### Aim of the exercise
Would you please write out each of the entries below exactly, omitting pictures?

### Extracted data

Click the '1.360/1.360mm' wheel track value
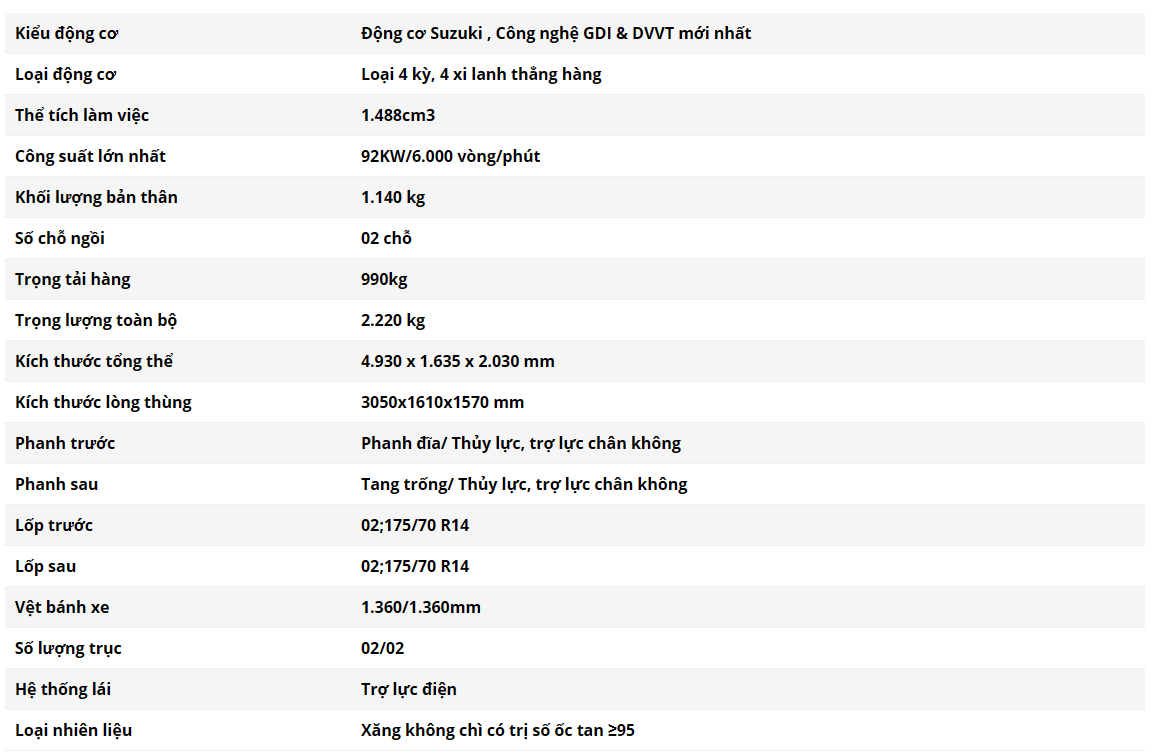 (420, 607)
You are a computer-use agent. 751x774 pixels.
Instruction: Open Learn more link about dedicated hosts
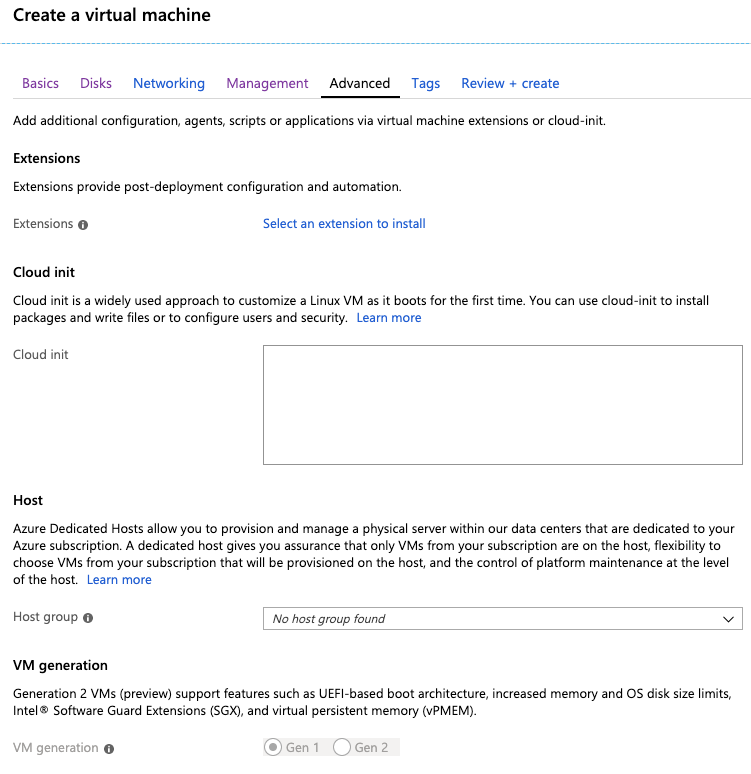119,580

### Completed exercise
Click the '1.360/1.360mm' wheel track value
 (420, 607)
You are a computer-use agent. 751x774 pixels.
Instruction: Open Learn more link about dedicated hosts
119,580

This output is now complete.